GIVEN INFORMATION start

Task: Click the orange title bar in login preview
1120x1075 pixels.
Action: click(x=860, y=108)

GIVEN INFORMATION end
GIVEN INFORMATION start

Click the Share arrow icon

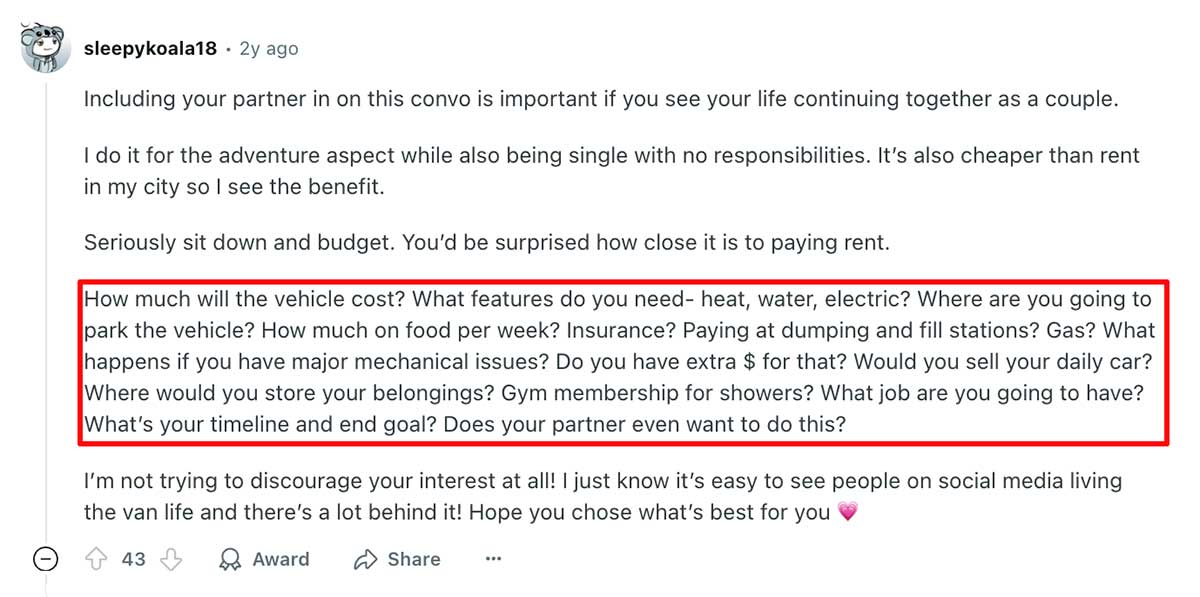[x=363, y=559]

GIVEN INFORMATION end
GIVEN INFORMATION start

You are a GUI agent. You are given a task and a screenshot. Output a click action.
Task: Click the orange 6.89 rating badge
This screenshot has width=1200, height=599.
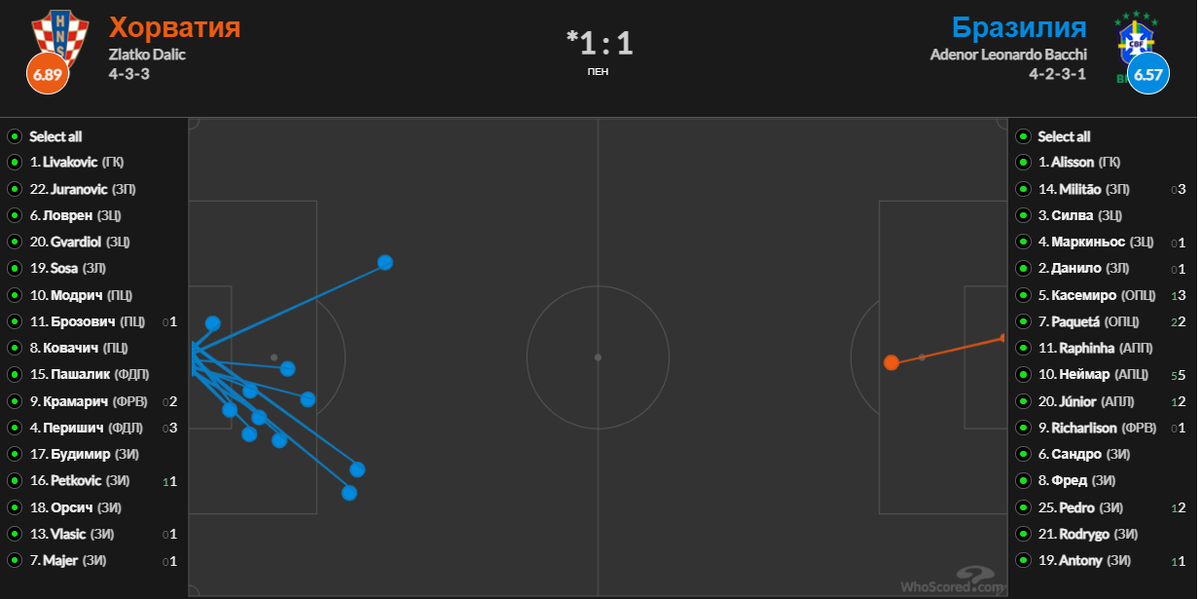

GIVEN INFORMATION end

OBJECTIVE: Rewrite the records from the line containing "Task: Click the orange title" through the line containing "Action: click(x=860, y=108)", both lines included, copying the requests as they are and multiplying each coordinate in the answers by 0.3, rounded to a whole number with halves rounded up. Leave every other number unchanged.

WRITTEN RESPONSE:
Task: Click the orange title bar in login preview
1120x1075 pixels.
Action: click(x=258, y=32)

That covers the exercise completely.